Disclosure of Invention
The technical problems to be solved by the invention are as follows: the preparation method of the heat-shielding coating for the road is provided aiming at the problem that the asphalt pavement absorbs a large amount of solar radiation in the urban road and causes the urban heat island effect to be more serious.
In order to solve the technical problems, the invention adopts the following technical scheme:
(1) taking aluminum powder, zinc oxide powder, silicon powder, carbon powder, urea and deionized water, mixing the aluminum powder, the zinc oxide powder, the silicon powder, the carbon powder, the urea and the deionized water, carrying out ball milling treatment to obtain mixed slurry, and drying and granulating the mixed slurry in a small drop manner at the temperature of 80-100 ℃ to obtain a semi-finished product;
(2) with N2Performing spray coating and quenching on the semi-finished product as powder feeding gas, and cooling to room temperature to obtain hollow ceramic microspheres;
(3) placing tin oxide in a die with the diameter of 62-65 mm for pressing treatment to obtain a blank, carrying out heat preservation sintering treatment on the blank, and cooling to room temperature to obtain a target material;
(4) sputtering the substrate to form a film by taking the hollow ceramic microspheres as a substrate and taking working gases as oxygen and argon to obtain a coarse filler, annealing the coarse filler, and cooling to room temperature to obtain the filler;
(5) mixing epoxy resin, filler, OP-10, ethylenediamine and defoamer AKN-3330, stirring at a high speed and carrying out ultrasonic treatment to obtain a mixture, adding ethylenediamine and defoamer AKN-3330 into the mixture, and continuously stirring for 3-5 min to obtain a heat-shielding coating; and (3) scraping the heat-shielding coating on the asphalt pavement, and naturally airing to obtain the heat-shielding coating for the road.

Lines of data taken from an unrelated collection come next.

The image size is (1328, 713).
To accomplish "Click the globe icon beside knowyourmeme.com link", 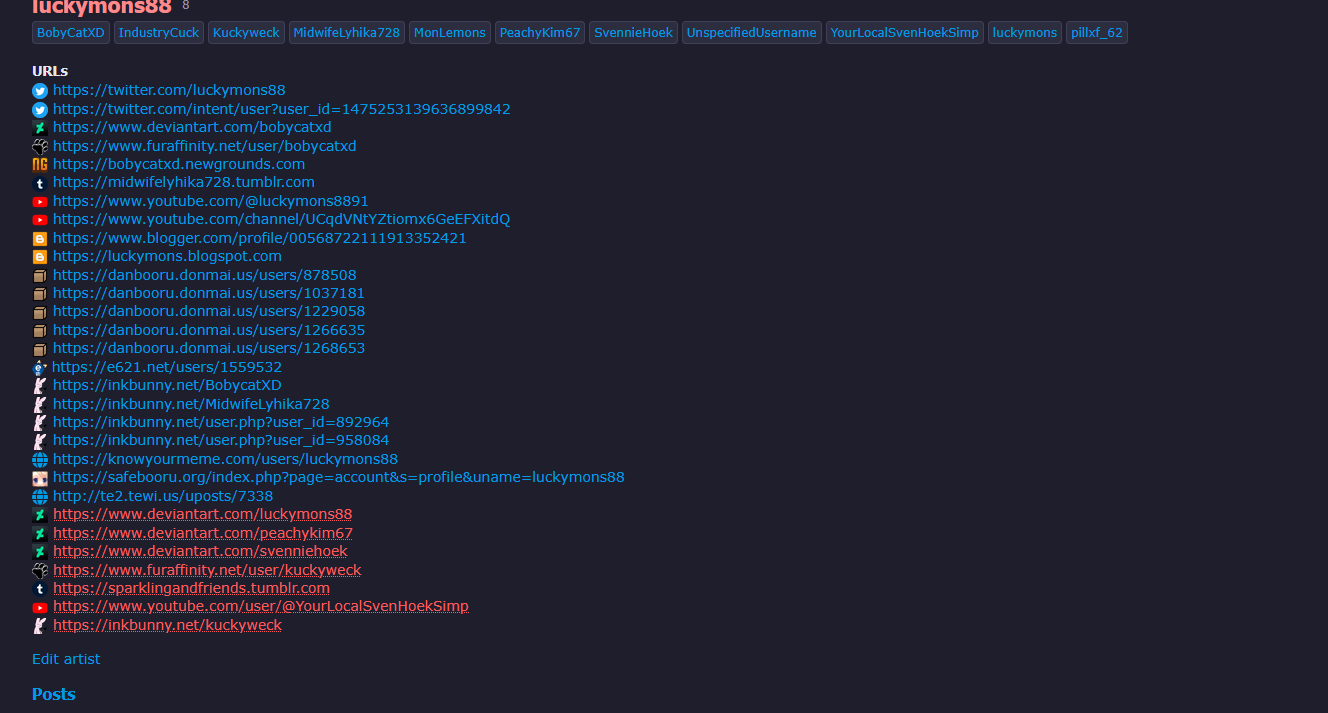I will click(x=40, y=460).
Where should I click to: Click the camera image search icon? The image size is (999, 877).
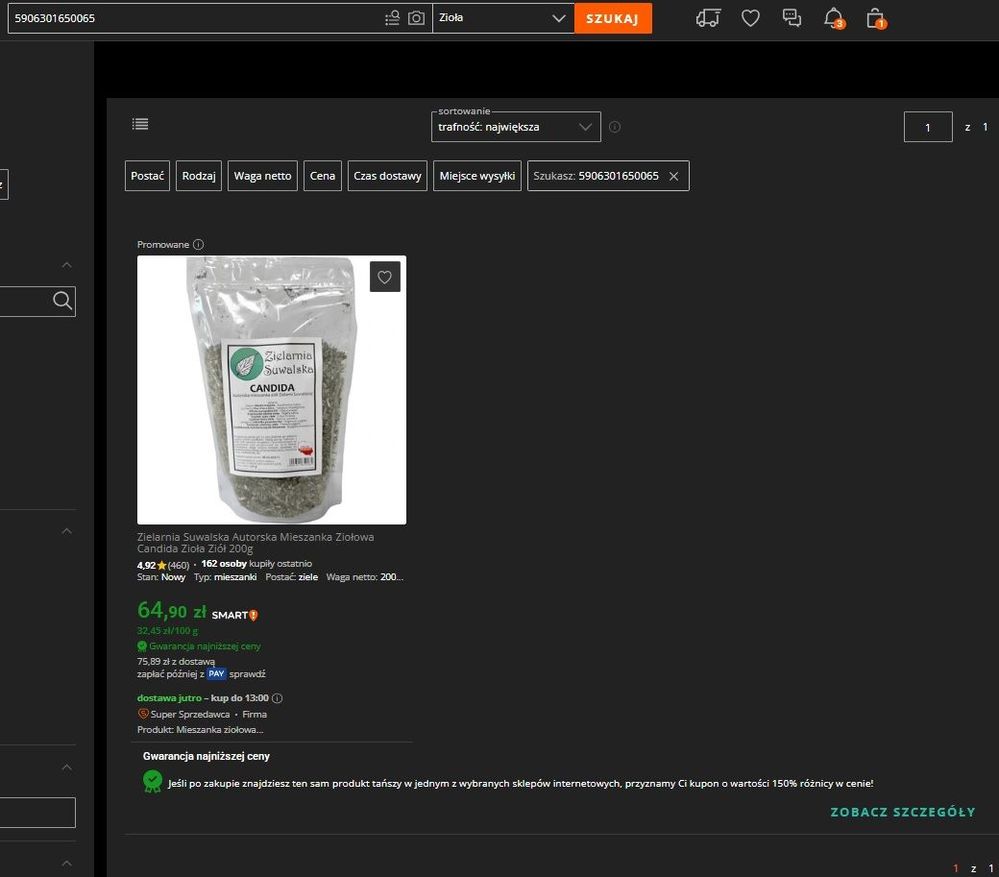click(416, 18)
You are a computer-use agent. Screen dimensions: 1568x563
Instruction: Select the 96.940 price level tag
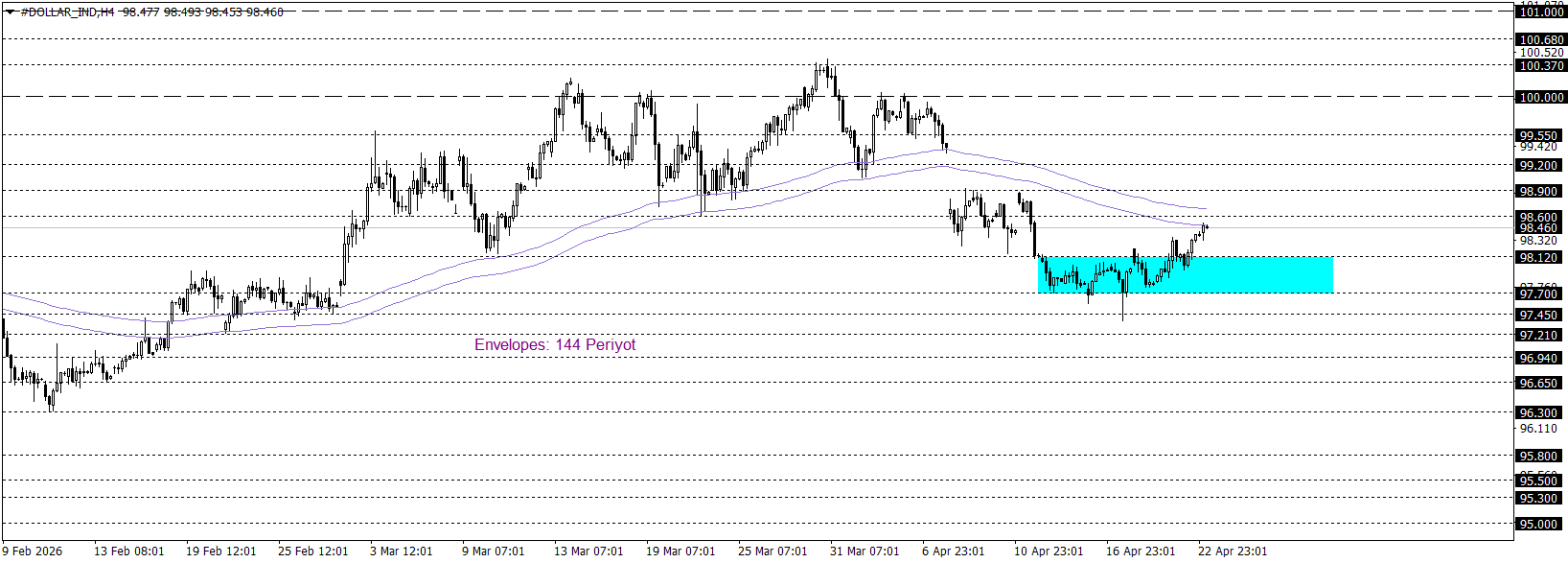pyautogui.click(x=1539, y=359)
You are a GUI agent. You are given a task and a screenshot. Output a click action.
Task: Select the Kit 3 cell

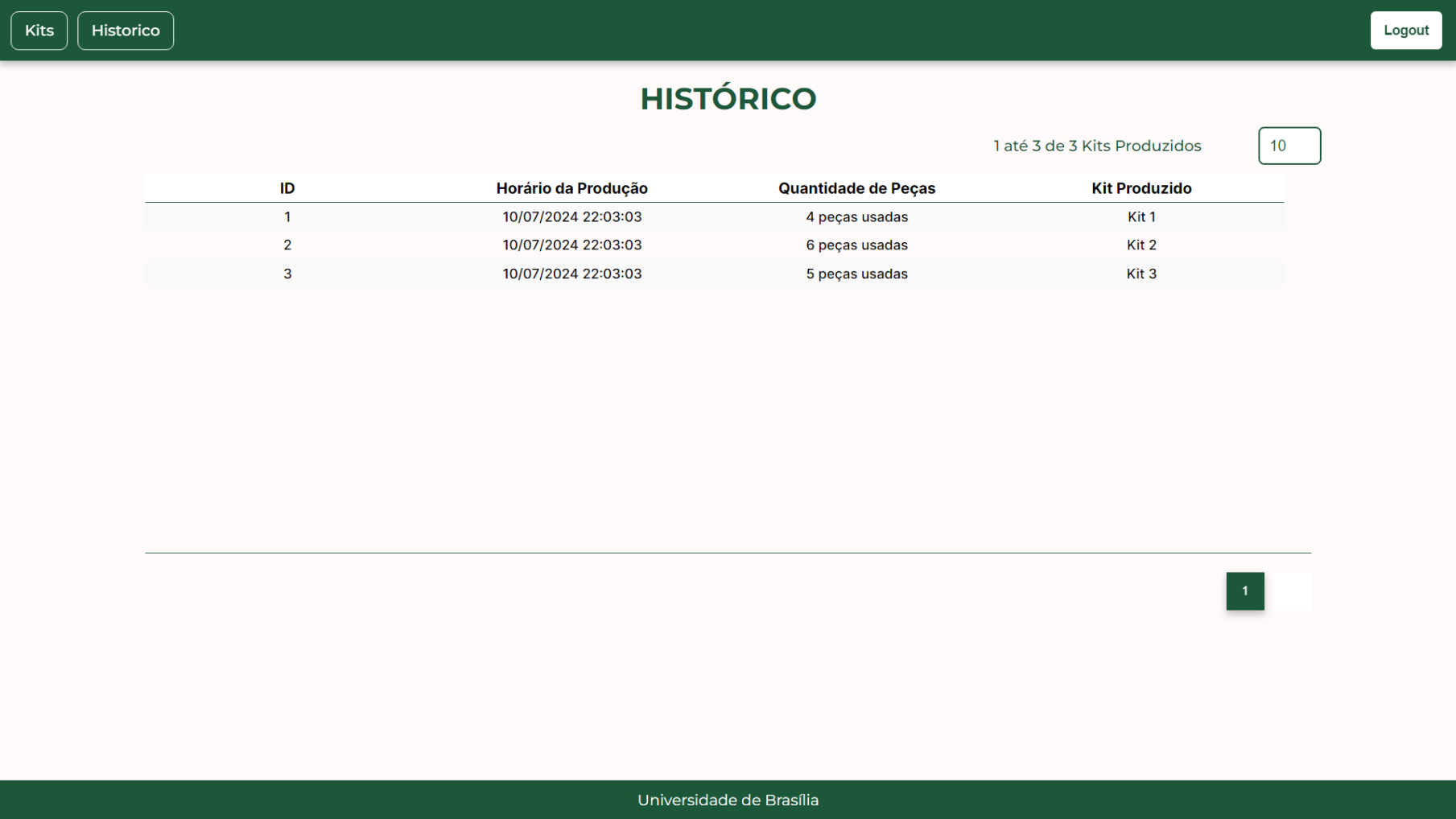click(1140, 274)
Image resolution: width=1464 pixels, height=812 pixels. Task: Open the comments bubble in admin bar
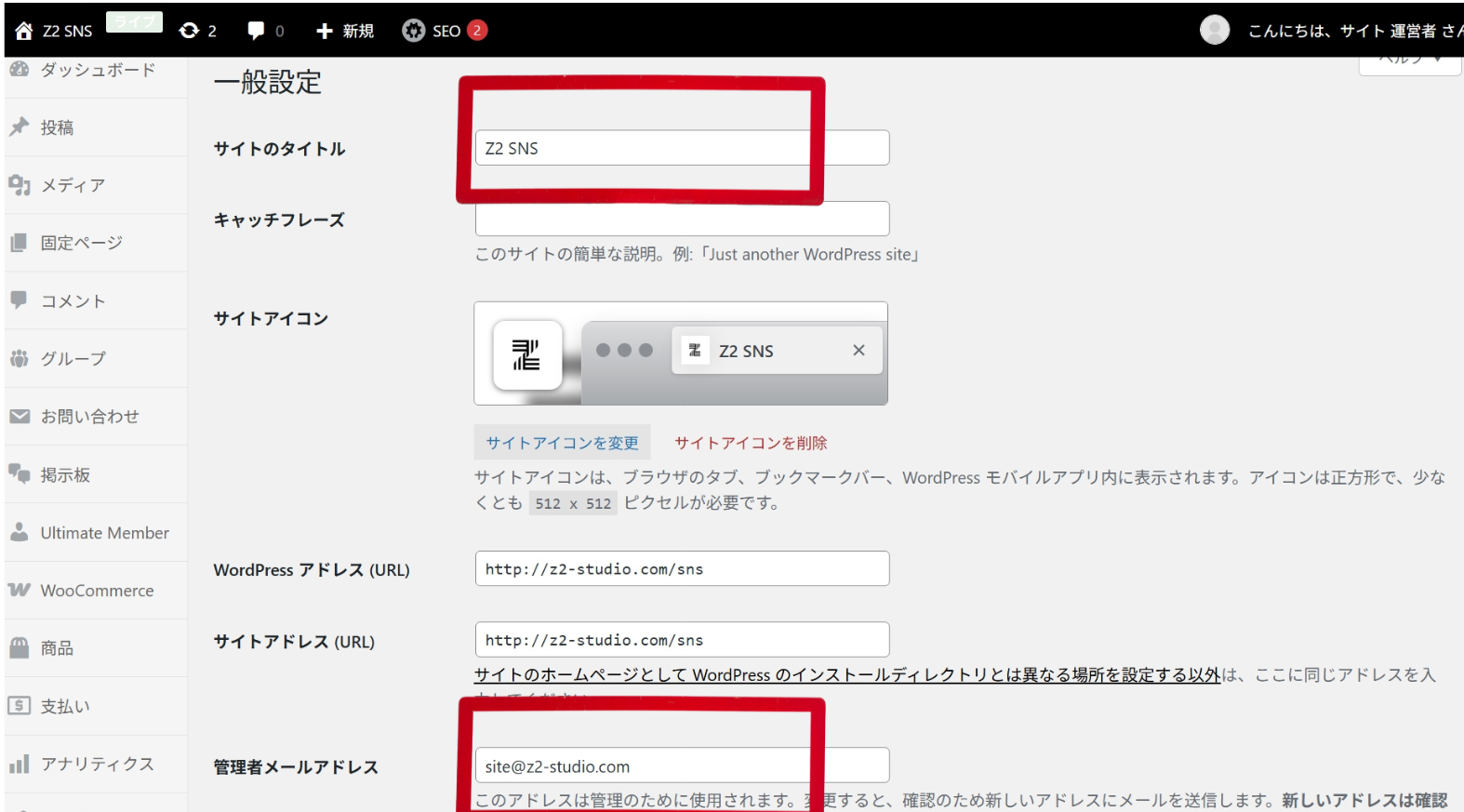tap(257, 31)
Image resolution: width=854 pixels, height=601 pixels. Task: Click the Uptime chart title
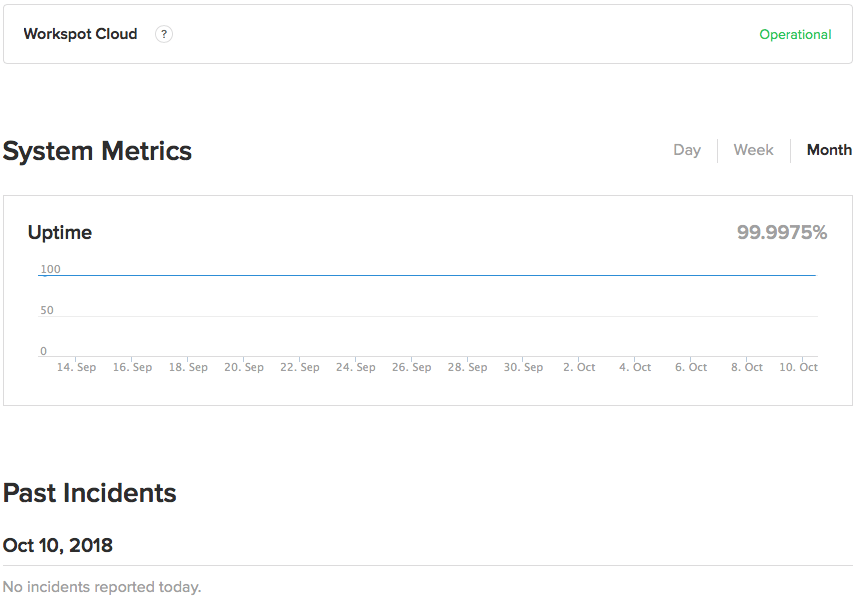[x=60, y=233]
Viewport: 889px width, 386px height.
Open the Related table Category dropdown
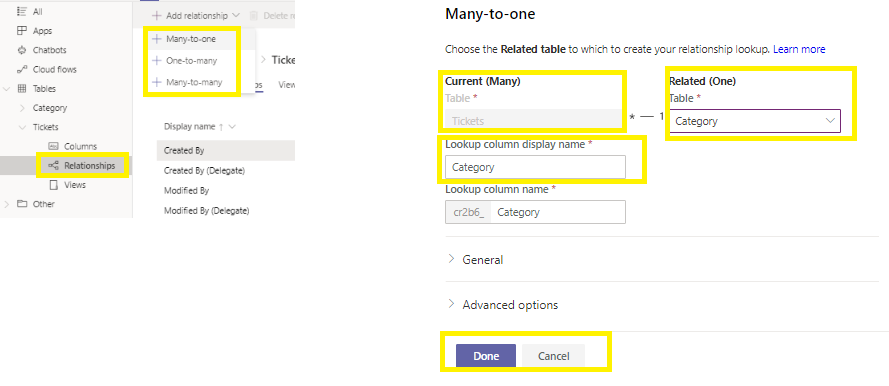(755, 121)
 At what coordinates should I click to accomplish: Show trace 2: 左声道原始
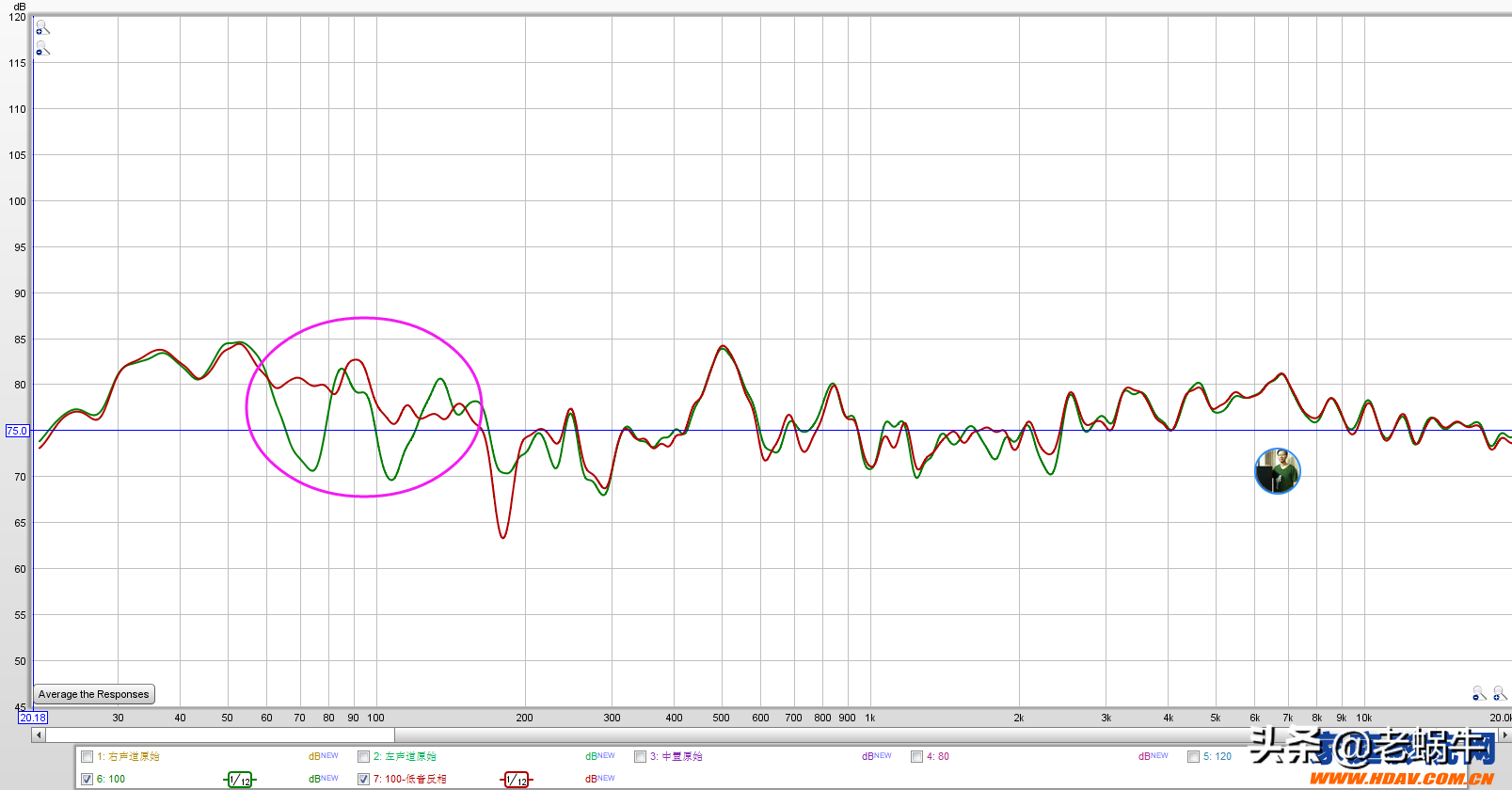click(363, 756)
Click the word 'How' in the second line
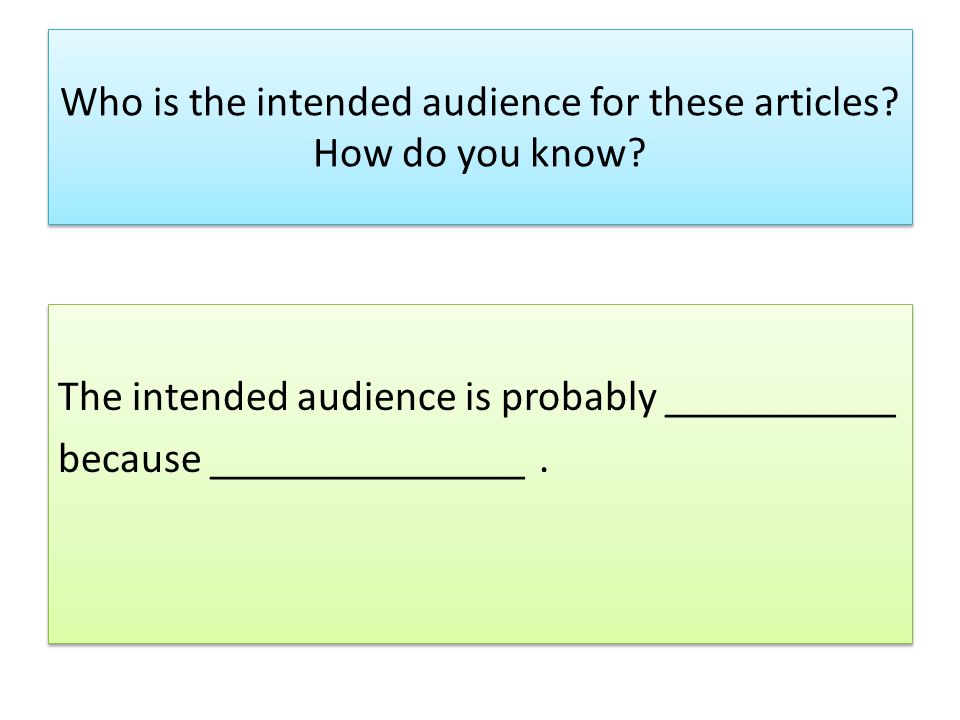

The aluminum powder, the zinc oxide powder, the silicon powder, the carbon powder, the urea and the deionized water in the step (1) are in the following proportion: respectively weighing 20-30 parts of aluminum powder, 30-40 parts of zinc oxide powder, 10-20 parts of silicon powder, 5-15 parts of carbon powder, 20-30 parts of urea and 100-120 parts of deionized water according to parts by weight.
The ball milling treatment step in the step (1) is as follows: mixing aluminum powder, zinc oxide powder, silicon powder, carbon powder, urea and deionized water, and ball-milling at the rotating speed of 400-500 r/min for 30-40 min.
The steps of the meltallizing and quenching in the step (2) are as follows: with N2And performing melt jetting and quenching on the semi-finished product as powder feeding gas, wherein the receiving medium is common tap water, the preheating temperature is 210-220 ℃, the gas-powder mass flow rate ratio is 9, and the jetting distance is 220-230 mm.
The pressing treatment step in the step (2) is as follows: and (3) placing the tin oxide in a die with the diameter of 62-65 mm, and pressing for 1-3 min under the pressure of 10-15 MPa.
The heat-preservation sintering treatment step in the step (3) is as follows: and (3) placing the blank at the temperature of 1200-1250 ℃ for heat preservation and sintering for 1-2 h.
The sputtering film forming step in the step (4) is as follows: the hollow ceramic microspheres are used as a matrix, working gas is oxygen and argon, the matrix is sputtered to form a film, the distance between a target and the matrix is 8-9 cm, and sputtering is carried out for 6-8 hours at normal temperature.
The annealing treatment step in the step (4) is as follows: annealing the coarse filler at 500-550 ℃ for 1-2 h.
The epoxy resin, the filler, the OP-10, the ethylenediamine and the defoaming agent AKN-3330 in the step (5) are in the following proportion: respectively weighing 30-50 parts of epoxy resin, 10-20 parts of filler, 1-8 parts of OP-10, 1-3 parts of ethylenediamine and 1-5 parts of defoaming agent AKN-3330 in parts by weight.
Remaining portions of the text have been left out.